EXERCISE REQUIREMENTS
Pictures excluded, set down exactly the lines from the one containing "801x450 pixels." through the final line of the material, and only those.

* * *

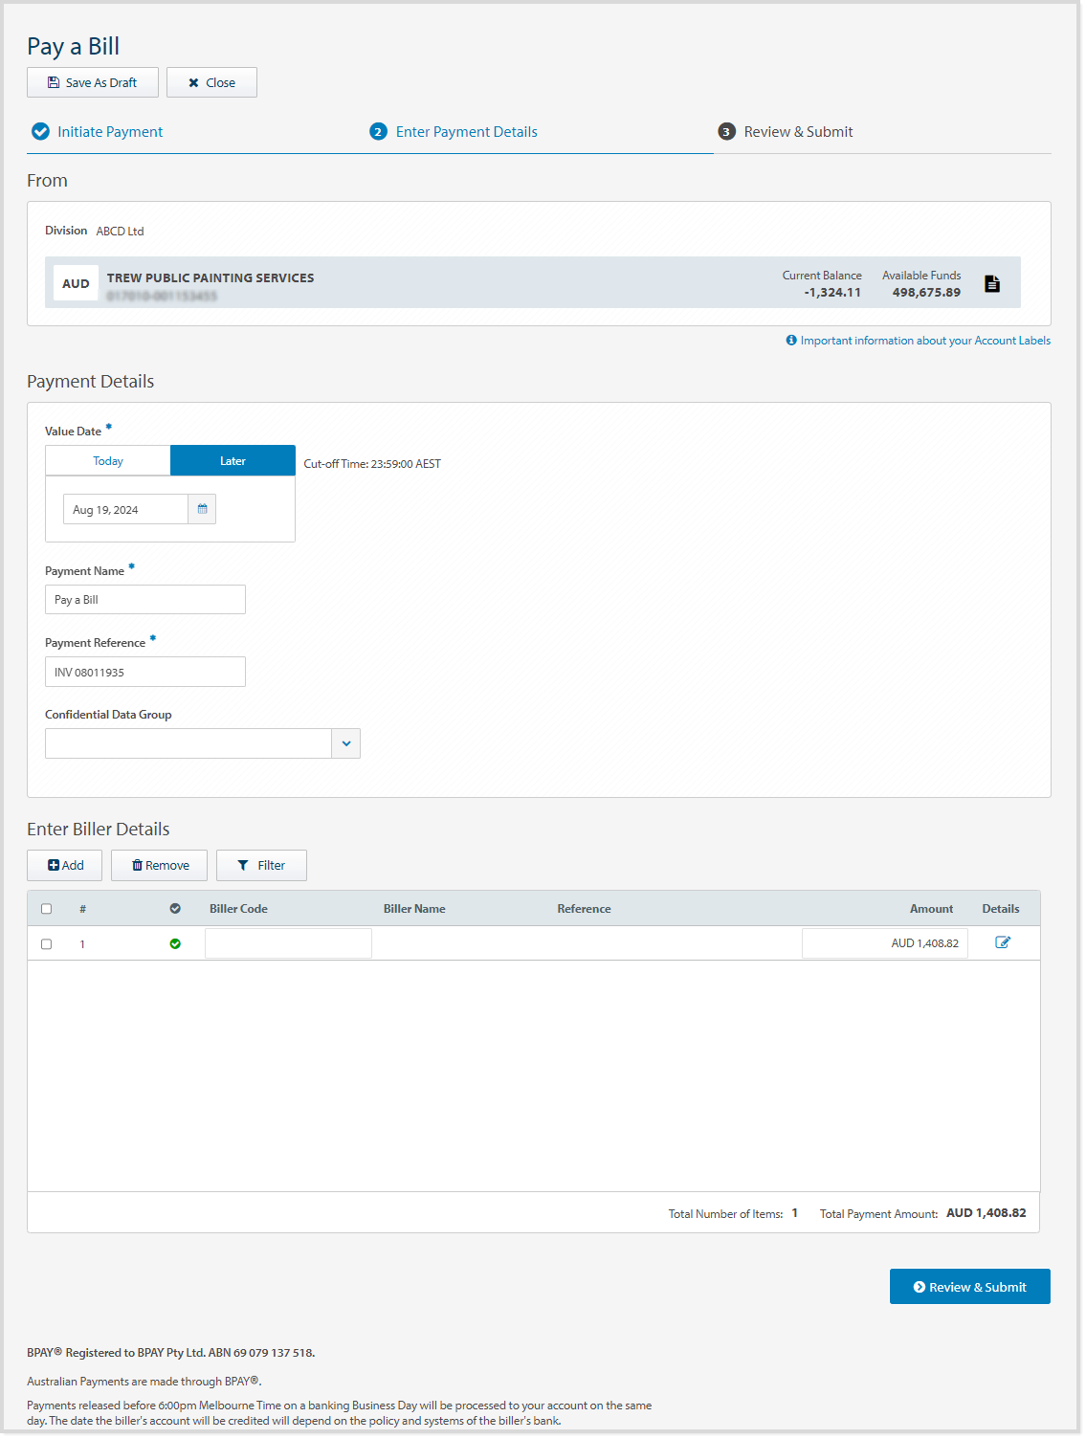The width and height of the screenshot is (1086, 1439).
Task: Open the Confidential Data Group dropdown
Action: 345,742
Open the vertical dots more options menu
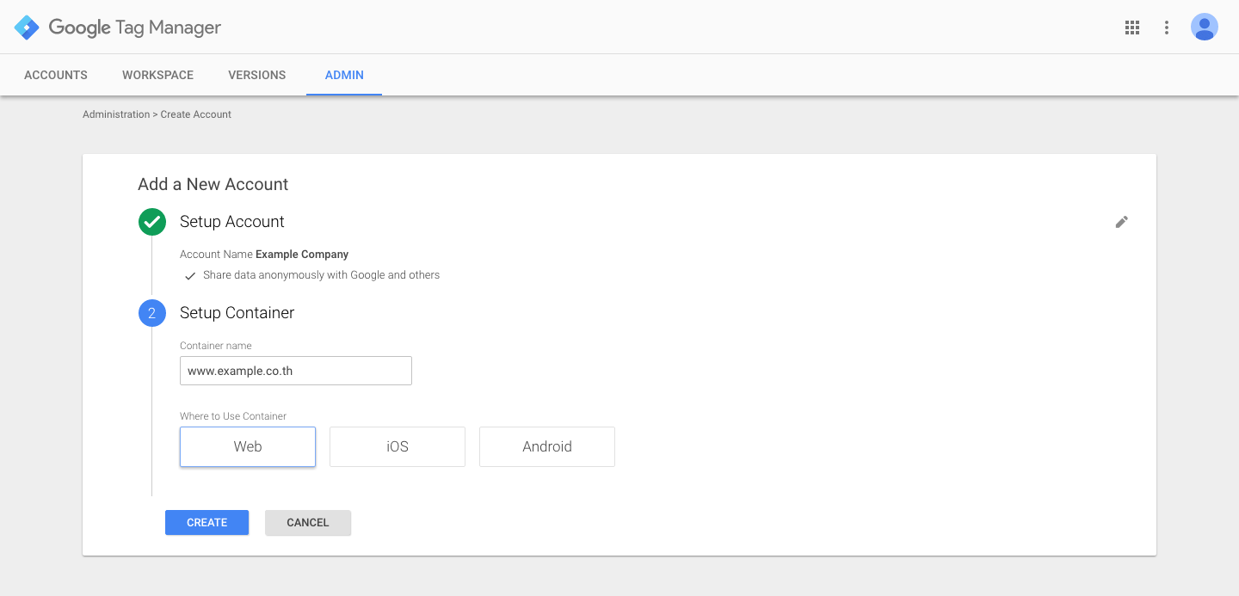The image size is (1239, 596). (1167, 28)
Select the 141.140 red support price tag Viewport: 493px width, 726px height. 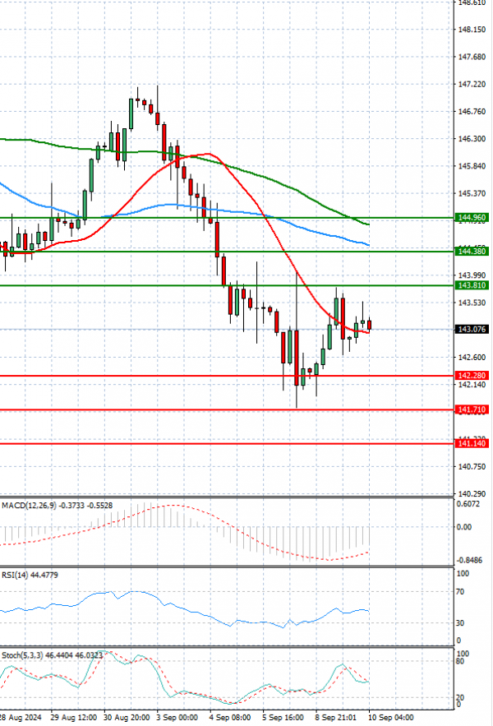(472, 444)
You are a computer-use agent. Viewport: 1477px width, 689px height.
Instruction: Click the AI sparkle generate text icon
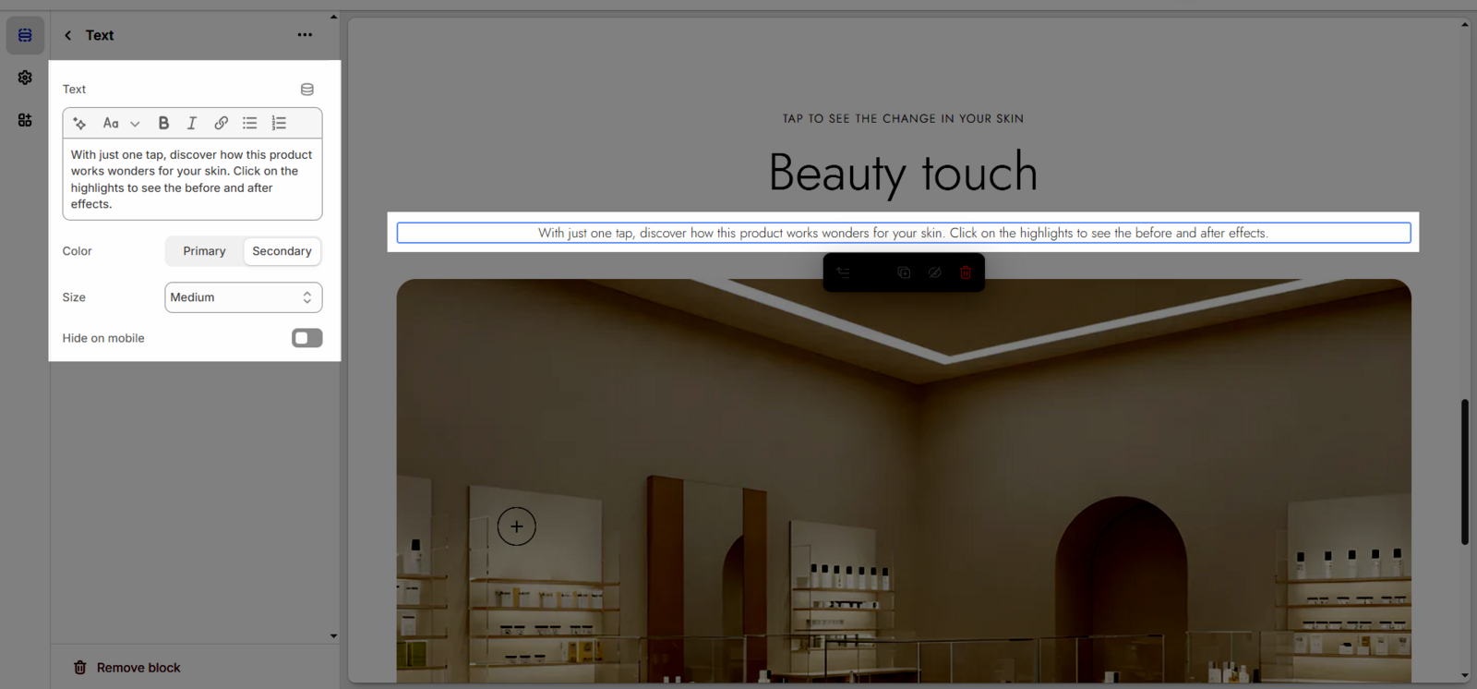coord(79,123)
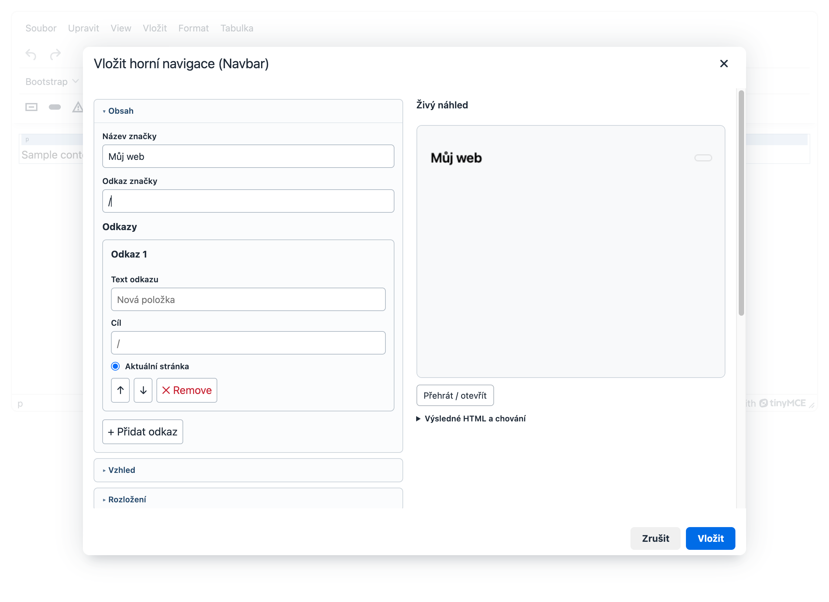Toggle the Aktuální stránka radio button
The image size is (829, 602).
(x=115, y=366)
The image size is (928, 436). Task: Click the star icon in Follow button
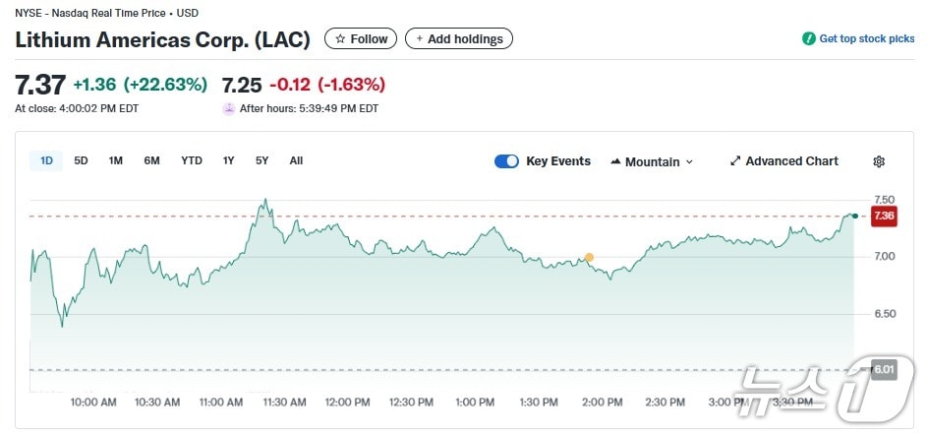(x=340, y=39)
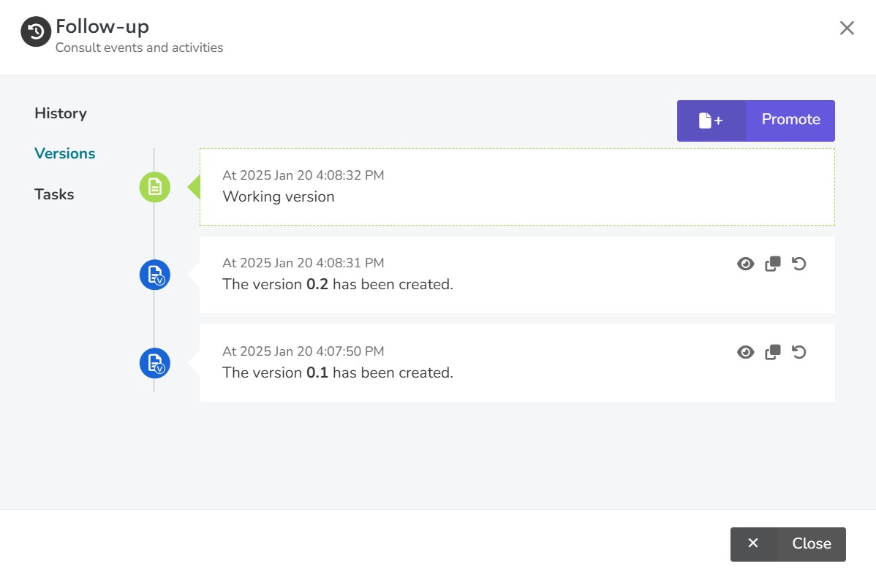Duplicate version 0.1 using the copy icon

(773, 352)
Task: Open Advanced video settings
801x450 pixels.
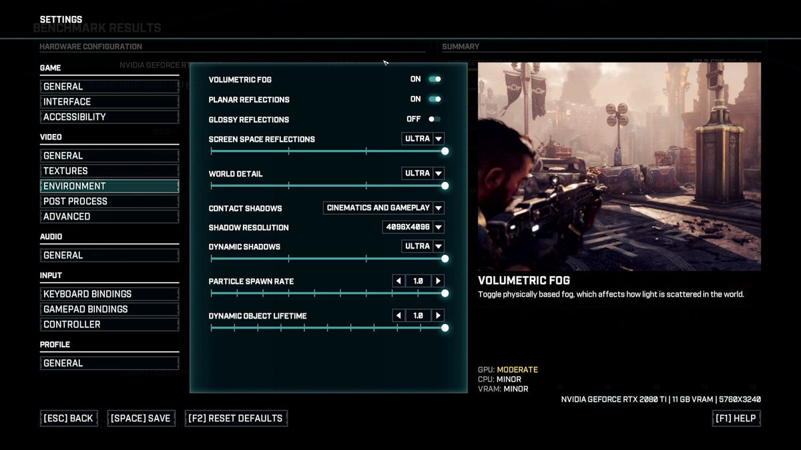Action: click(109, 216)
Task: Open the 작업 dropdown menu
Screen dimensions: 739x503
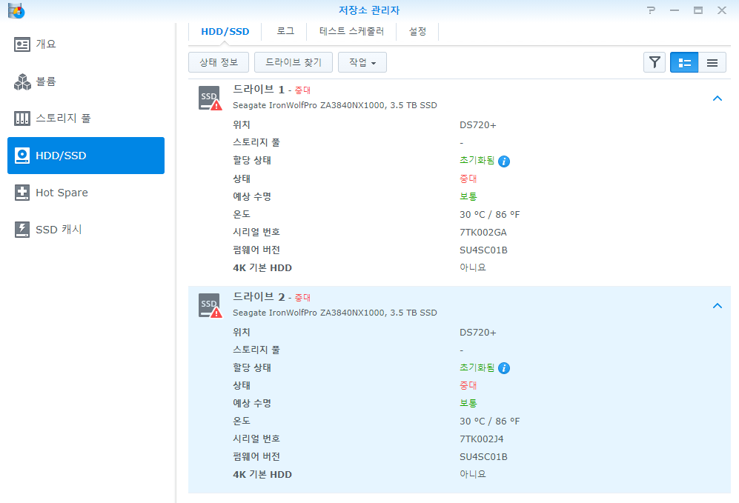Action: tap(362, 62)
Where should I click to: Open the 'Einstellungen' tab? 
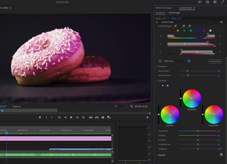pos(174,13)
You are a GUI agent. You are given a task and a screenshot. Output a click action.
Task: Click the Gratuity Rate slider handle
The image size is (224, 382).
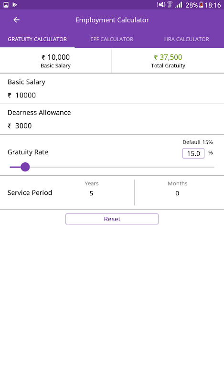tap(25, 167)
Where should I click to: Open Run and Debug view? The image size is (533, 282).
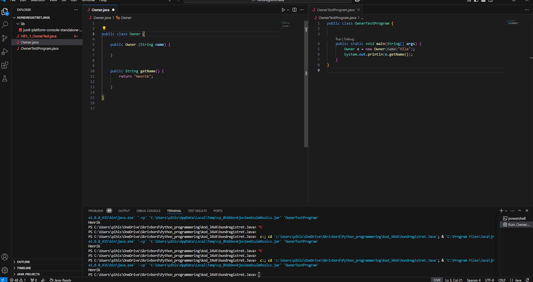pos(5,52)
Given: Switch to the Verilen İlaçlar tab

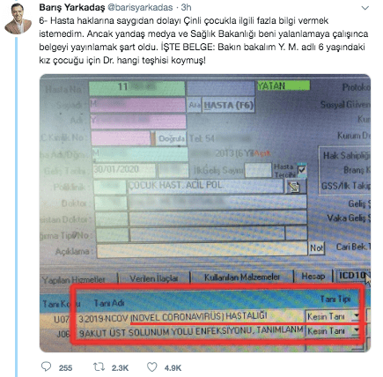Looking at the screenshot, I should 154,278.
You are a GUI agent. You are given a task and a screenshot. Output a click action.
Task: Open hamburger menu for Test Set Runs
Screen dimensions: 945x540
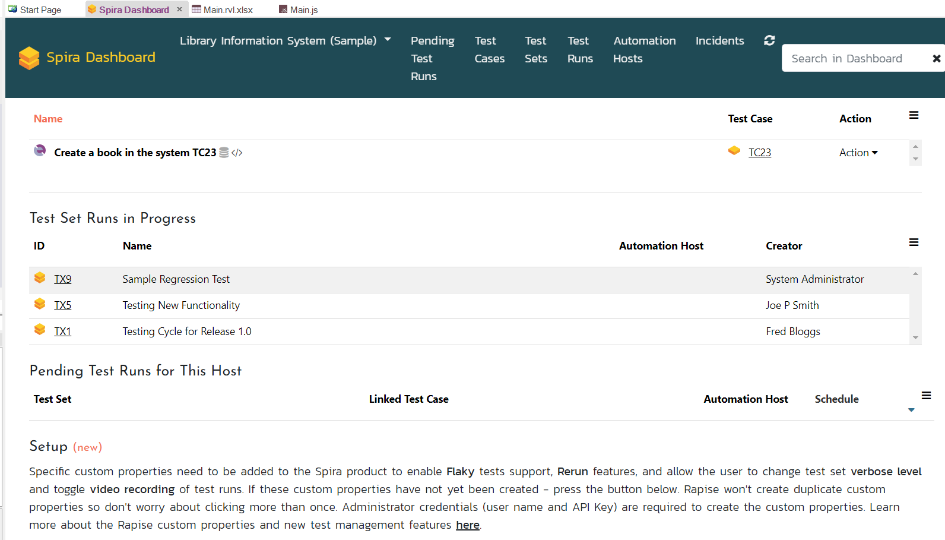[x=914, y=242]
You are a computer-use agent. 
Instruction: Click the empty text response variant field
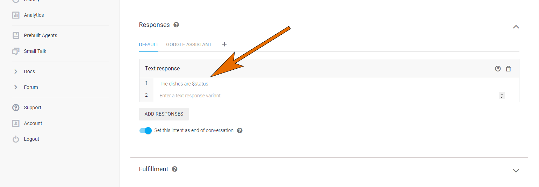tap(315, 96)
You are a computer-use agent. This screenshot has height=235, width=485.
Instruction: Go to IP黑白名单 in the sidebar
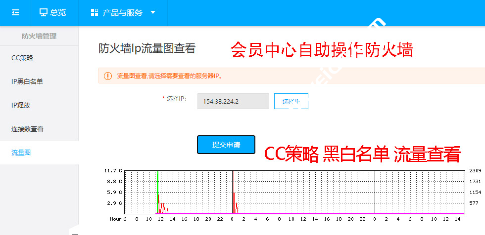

* * *

ANSWER SPACE
801x450 pixels.
Action: click(109, 216)
Task: Open the 작업 dropdown menu
Screen dimensions: 739x503
Action: tap(362, 62)
Where should I click to: Open the 'Einstellungen' tab? 
pos(174,13)
You are a GUI agent. You are given a task and a screenshot. Output a click action.
Task: Click the Gratuity Rate slider handle
The image size is (224, 382).
tap(25, 167)
Where should I click to: Open Run and Debug view? The image size is (533, 282).
pos(5,52)
Given: Switch to the Verilen İlaçlar tab

Looking at the screenshot, I should 154,278.
You are a GUI agent. You are given a task and a screenshot. Output a click action.
Task: Open hamburger menu for Test Set Runs
Screen dimensions: 945x540
[x=914, y=242]
You are a computer-use agent. 
Instruction: Click the empty text response variant field
tap(315, 96)
You are a computer-use agent. This screenshot has height=235, width=485.
Instruction: Go to IP黑白名单 in the sidebar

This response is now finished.